Eintragung vom 12. September 1973: »CBS News. Allende tot. Hätten die besorgten Journalisten sich doch, statt um Solschenizyn, um Allende gedrängt.« Das ist so eine Stelle, eine nur von mehreren, da möchte man allen Walser-Vorurteilsbütteln, die so eifrig, geifrig ihre Suada auskippen, nur zurufen: Warum tut ihr so Vieles, nur eines nicht: lesen!? Und solltet ihr lesen, noch eine Zusatzbitte: genau lesen! - das Vorurteil hielte dann womöglich nicht mehr so ohne Weiteres stand.

Im Jahre 1981 fährt Walser zur Leipziger Buchmesse. Treffliche Charakterisierung der DDR: »Die andere Verführung - eine waren-lose Welt.« Er schreibt, hier sei noch beruhigend viel Land. »Wenn man längere Zeit in übervölkerten Gegenden lebt, wird man schwermütig. Eine Art Sauerstoffmangel der Seele vielleicht. Man braucht menschenleere Räume, sonst glaubt man nicht mehr, dass man noch lange existieren kann.« Wie fährt er? »Süchtig nach Bestätigung meiner Meinungen über die DDR und genauso süchtig nach Korrekturen.« (So hätte man sich selber gewünscht, mitten im Charakterfraß der Apologetik.)

Walsers DDR-Verleger Hans Marquardt: »Als er letztes Jahr die Grenze hinter sich hatte, sprang er sofort aus dem Auto und kaufte sich zuerst das Neue Deutschland. So groß war sein Bedürfnis nach einer Zeitung, die man lesen konnte.« Besuch bei Werner Tübke: »Künstlertum ist nicht durch Unordnung auszudrücken, sagt er … Er spielt Skat … Er hat Wahnsinn im Gesicht … Die goldene Brille ist echt Gold … Die Historie ist sein Schutz gegen die hässliche Gegenwart.« Über Sarah Kirsch: »Wenn sie über 50 ist, wirkt das nur noch komisch, diese Mädchen-Liebes-Klage«. In Weimar eine Hermann-Kant-Rede: »der übliche Eiertanz«. Frühstück mit dem Schriftsteller Gert Neumann, der sagt: »Das Furchtbarste wäre Hoffnung. Dann könnte er nicht mehr schreiben. Das hier ist ein Sumpf. Wenn man sich einlässt, das wirkt sich aus, das merkt man einem an. Das wirkt sich auf die Sätze aus. Er sei rein geblieben. Er sei Facharbeiter … sie wohnen elend, das ist auch poetisch, bringt einen hoch, wenn man nur Dreck sieht«.

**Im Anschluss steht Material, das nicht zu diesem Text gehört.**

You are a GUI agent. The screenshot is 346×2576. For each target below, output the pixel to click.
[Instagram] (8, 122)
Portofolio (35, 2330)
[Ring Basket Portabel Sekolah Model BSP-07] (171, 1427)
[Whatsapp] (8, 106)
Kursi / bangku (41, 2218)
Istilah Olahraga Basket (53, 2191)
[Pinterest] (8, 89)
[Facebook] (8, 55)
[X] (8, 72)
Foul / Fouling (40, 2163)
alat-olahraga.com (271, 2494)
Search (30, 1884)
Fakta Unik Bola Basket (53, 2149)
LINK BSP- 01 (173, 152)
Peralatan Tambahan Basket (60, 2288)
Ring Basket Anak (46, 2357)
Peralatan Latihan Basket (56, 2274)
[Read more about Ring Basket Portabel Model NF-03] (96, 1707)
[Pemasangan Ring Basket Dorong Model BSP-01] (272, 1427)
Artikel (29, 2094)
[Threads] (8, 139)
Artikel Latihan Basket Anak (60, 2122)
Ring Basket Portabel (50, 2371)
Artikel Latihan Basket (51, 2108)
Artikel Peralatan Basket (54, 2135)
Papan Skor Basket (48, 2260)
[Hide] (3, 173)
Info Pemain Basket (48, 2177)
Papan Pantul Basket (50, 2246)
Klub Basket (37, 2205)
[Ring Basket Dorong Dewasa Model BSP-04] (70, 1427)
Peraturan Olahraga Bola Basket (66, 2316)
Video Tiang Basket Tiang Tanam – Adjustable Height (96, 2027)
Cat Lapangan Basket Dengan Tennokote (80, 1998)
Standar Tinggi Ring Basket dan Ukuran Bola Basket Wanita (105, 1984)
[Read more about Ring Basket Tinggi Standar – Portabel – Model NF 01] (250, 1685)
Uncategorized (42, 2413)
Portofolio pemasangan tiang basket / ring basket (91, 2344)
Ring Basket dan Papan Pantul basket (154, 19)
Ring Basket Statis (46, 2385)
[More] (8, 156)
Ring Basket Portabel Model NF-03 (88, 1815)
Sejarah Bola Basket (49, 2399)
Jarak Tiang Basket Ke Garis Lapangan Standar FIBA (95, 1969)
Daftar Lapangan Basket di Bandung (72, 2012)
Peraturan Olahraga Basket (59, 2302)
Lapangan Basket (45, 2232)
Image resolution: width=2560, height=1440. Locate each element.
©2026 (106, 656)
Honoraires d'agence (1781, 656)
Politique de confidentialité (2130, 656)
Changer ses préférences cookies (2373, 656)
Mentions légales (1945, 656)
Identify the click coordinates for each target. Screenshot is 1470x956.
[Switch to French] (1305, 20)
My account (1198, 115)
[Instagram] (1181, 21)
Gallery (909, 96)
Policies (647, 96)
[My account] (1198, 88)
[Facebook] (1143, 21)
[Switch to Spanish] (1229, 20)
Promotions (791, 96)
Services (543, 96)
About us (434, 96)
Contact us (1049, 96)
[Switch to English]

Diese Reisetagebücher sind ein Heimatversuch. Ein Kleinbürger braucht Heimat, und die Großen unter den Kleinbürgern wissen, dass es Heimat nur um den Preis von Verlustanzeigen gibt. Die Verlustanzeigen des Martin Walser sind große Literatur, noch in beiläufigster Notiz. Auf die Deutsche Bahn und ihre Fahrgäste freilich haben solche Anzeigen offenbar wenig Wirkung. Obwohl auf einem ICE-Fahrplan zu lesen ist: »Wir sind nicht Bahn, wir sind Kultur.«

Martin Walser: Meine Lebensreisen. Vorwort von Thomas Schmid. Corso/Groothuis, Lohfert Verlag Hamburg. 152 S., geb., 24,90 €.